__Work request__
Would you write out the lines from the one containing "This screenshot has width=1568, height=675." to the end of the records below, exactly and in full, please?

━━ Records shown

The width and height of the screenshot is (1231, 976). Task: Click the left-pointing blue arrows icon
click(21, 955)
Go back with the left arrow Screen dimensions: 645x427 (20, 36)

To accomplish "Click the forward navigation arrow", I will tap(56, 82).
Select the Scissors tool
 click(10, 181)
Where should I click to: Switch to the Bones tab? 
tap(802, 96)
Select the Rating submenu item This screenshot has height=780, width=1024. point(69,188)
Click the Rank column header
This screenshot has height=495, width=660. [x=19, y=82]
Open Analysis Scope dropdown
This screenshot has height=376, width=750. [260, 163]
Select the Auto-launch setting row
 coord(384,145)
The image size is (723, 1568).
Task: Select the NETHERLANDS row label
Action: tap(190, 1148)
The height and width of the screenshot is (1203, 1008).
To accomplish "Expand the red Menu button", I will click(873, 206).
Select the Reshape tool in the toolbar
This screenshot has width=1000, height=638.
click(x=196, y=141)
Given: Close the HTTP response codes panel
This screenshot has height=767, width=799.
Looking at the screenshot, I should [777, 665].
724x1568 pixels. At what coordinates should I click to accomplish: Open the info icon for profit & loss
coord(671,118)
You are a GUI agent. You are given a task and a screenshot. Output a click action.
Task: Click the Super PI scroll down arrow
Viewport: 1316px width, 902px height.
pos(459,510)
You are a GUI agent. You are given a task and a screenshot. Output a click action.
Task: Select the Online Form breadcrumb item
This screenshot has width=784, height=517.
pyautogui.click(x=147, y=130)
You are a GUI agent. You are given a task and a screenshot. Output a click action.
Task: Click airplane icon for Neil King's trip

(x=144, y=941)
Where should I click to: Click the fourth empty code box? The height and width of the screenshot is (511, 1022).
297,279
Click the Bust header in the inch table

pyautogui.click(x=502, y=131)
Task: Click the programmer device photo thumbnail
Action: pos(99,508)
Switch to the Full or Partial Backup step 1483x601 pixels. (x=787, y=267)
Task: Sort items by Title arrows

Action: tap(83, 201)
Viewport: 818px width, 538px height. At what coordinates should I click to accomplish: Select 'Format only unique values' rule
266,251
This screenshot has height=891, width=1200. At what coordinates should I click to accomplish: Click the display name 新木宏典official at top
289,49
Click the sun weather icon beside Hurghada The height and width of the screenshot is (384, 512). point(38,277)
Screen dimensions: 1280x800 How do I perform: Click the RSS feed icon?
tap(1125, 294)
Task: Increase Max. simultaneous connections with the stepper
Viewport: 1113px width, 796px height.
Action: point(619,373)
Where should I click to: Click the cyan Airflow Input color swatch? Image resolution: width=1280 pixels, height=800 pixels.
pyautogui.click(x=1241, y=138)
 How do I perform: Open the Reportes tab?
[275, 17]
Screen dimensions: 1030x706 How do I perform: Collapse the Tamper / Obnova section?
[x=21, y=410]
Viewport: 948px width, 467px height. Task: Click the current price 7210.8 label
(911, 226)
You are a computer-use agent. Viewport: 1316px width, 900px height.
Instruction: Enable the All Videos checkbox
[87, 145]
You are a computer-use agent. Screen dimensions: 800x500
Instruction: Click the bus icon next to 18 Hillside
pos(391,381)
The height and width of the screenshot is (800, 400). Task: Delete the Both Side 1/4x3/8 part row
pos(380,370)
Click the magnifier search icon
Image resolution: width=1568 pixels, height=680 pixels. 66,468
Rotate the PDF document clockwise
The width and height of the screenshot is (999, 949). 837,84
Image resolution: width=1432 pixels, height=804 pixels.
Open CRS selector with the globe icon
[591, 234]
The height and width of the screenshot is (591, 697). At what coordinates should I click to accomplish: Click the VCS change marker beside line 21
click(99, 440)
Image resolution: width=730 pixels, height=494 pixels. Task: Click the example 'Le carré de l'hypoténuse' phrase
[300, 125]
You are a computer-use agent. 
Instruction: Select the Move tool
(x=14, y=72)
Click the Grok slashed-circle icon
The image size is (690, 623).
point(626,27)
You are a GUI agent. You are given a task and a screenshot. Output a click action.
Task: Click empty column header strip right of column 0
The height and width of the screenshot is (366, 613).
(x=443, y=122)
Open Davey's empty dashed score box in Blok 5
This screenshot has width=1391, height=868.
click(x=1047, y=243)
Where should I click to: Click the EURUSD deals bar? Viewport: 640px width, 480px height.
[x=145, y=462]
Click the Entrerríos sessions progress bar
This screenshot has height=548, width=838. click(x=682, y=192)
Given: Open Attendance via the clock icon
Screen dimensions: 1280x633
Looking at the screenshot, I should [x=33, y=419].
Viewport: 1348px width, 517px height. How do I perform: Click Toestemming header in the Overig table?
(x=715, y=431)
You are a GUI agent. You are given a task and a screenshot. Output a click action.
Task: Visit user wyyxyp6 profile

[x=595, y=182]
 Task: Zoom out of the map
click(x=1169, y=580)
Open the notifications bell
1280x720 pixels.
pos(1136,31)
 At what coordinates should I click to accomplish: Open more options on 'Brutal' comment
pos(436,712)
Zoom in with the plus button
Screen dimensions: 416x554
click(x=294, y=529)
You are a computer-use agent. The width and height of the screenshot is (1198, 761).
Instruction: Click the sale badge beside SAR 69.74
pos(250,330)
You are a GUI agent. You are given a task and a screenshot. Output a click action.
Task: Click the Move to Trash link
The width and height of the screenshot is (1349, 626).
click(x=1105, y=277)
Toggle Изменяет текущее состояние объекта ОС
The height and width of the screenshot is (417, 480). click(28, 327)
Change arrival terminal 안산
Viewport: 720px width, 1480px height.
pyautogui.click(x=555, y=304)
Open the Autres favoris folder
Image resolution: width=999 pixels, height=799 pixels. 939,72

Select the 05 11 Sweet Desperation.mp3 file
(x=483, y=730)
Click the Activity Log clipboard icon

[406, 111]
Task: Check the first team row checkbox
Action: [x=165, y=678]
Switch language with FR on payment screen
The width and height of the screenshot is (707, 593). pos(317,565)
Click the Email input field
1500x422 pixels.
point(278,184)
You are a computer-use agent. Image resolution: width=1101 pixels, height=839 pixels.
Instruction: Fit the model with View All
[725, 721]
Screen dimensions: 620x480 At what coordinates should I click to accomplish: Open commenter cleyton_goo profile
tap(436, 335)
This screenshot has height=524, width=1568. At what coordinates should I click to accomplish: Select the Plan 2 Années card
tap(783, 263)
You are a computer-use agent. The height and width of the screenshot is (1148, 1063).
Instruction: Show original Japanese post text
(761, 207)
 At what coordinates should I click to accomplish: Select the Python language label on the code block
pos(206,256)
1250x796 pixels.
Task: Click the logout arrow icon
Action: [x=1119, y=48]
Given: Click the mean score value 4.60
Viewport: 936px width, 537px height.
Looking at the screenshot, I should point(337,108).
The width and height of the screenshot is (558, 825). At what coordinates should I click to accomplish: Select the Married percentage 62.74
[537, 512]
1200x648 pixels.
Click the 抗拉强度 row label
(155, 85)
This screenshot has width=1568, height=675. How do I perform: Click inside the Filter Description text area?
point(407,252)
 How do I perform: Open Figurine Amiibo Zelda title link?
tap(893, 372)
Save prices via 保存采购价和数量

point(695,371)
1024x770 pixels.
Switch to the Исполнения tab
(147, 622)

━━━━

__Exercise result__
This screenshot has width=1568, height=675. How do I perform: Click inside the Filter Description text area?
point(407,252)
 How do I perform: Open Figurine Amiibo Zelda title link?
tap(893, 372)
Save prices via 保存采购价和数量

point(695,371)
1024x770 pixels.
Switch to the Исполнения tab
(147, 622)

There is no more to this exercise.